Faisons avorter ce débat suranné

ÉDITORIAL / Alors qu’on s’attend à ce que l’environnement occupe une place de choix dans la campagne électorale imminente au fédéral, voilà qu’un autre sujet s’invite inopinément dans les débats. Il semble bien, même si nous sommes en 2019, même si on est au Canada et même si on croyait que ce dossier était une affaire classée, qu’on va devoir entendre parler du droit à l’avortement. Et d’ambiguïté en ambiguïté, les propos de certains députés, chefs de partis ou aspirants députés fédéraux, n’ont rien de rassurant.

Dans un monde idéal, il faudrait que les chefs des principaux partis se positionnent clairement sur l’éventualité d’une réouverture du débat sur le droit à l’avortement. Histoire de tourner la page et de passer aux véritables enjeux de la prochaine élection. Histoire aussi de faire en sorte que les électeurs aient l’heure juste sur la position des différents partis sur cette question qui, visiblement et heureusement, n’est pas un enjeu majeur.

Le débat refait surface parce qu’il semble que le chef conservateur Andrew Scheer et son lieutenant québécois Alain Rayes n’ont pas la même compréhension de la position du parti au sujet du droit à l’avortement. Le député de Richmond-Arthabaska a admis qu’il n’avait pas présenté la bonne position de son parti sur la question de l’avortement lorsqu’il a recruté des candidates au Québec.

La candidate dans Rivière-du-Nord, Sylvie Fréchette, venait de déclarer en entrevue qu’il était «totalement faux» qu’un député d’arrière-ban pourrait décider de déposer un projet de loi ou une motion touchant le droit à l’avortement. Dans les faits, le chef conservateur n’a jamais indiqué qu’il empêcherait un de ses députés de présenter un projet de loi antiavortement, même s’il affirmait que lui-même n’allait pas présenter un projet de loi gouvernemental en ce sens s’il devient premier ministre en octobre.
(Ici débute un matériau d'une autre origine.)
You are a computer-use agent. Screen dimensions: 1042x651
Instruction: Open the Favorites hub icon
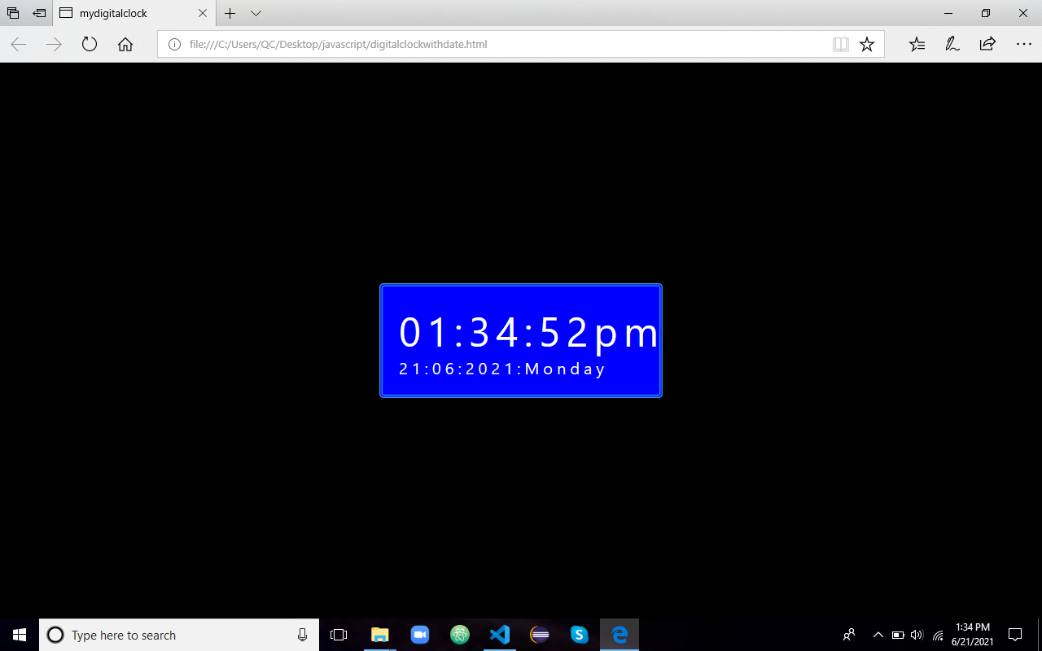[917, 45]
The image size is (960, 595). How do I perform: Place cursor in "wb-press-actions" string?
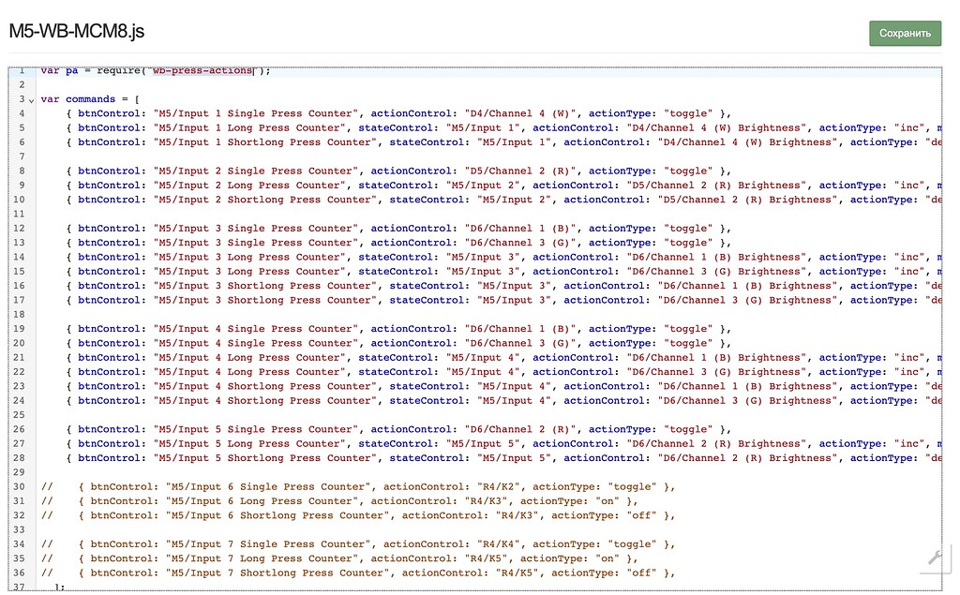click(203, 70)
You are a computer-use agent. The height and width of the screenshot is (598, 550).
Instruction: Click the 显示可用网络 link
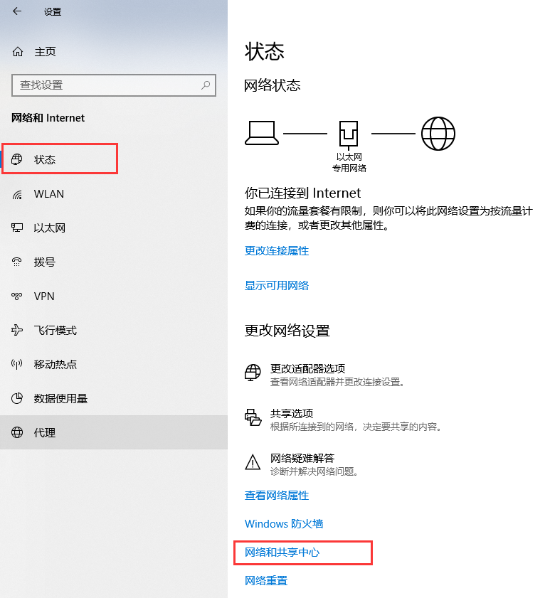(x=277, y=285)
Il semble que la question de l’avortement préoccupe plusieurs candidates fraîchement recrutées au Québec, une province où le droit à l’avortement reçoit un large appui dans la population. Plus que dans les provinces de l’Ouest, assurément.

Les préoccupations de ces femmes sont loin d’être farfelues. Depuis une douzaine d’années, les députés de la Chambre des Communes ont eu à se prononcer à quelques reprises sur la question du droit à l’avortement.
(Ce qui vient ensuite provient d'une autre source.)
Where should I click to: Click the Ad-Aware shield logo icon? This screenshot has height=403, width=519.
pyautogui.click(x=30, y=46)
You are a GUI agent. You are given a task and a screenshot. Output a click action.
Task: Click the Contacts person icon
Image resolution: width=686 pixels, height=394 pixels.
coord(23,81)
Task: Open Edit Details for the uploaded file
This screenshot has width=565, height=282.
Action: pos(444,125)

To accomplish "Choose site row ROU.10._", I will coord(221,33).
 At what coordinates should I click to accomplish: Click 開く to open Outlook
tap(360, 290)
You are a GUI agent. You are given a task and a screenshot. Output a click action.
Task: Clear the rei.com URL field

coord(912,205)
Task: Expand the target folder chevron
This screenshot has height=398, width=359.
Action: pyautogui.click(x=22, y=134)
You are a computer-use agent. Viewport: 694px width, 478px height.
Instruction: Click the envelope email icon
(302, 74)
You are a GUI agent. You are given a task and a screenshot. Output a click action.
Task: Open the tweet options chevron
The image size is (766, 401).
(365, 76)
La plus récente tentative remonte à 2016, alors que la députée conservatrice de la Saskatchewan Cathy Wagantall présentait le projet de loi C-225, qui aurait eu pour effet de donner certains droits au fœtus, ce qui aurait pu menacer les droits constitutionnels des femmes et le droit à l’avortement. Avant cela, un projet de loi d’initiative (C-510) avait été présenté en 2010 par le député manitobain – et conservateur – Rod Bruinooge visait à rendre illégal le fait de pousser une femme à se faire avorter. En 2007, le conservateur albertain Ken Epp présentait le projet de loi C-484, qui avait pour but de reconnaître des droits au fœtus, ce qui constituait une façon indirecte d’ouvrir la porte à la recriminalisation de l’avortement. Une motion avait aussi été présentée en 2012 par le député conservateur de Kitchener-Waterloo, Stephen Woodworth, qui demandait qu’un comité spécial de la Chambre des communes soit créé afin d’examiner si la définition de l’«être humain» du Code criminel devrait être élargie pour inclure les foetus.

Dans la députation actuelle à la Chambre des communes, pas moins de 80 députés conservateurs sur 95 – dont Andrew Scheer et Alain Rayes – sont identifiés comme étant opposés à l’avortement par la Coalition pour le droit à l’avortement au Canada. L’organisme classe ainsi les députés en fonction de leur vote lors des débats mentionnés ci-haut, de leur opposition à l’attribution de l’Ordre du Canada au docteur Henry Morgentaler en 2008, des positions publiques qu’ils ont exprimées ou de leur participation à des événements pro-vie.

Tout cela n’a rien de rassurant, surtout dans la foulée des reculs observés récemment ou des contestations en cours dans plusieurs États américains.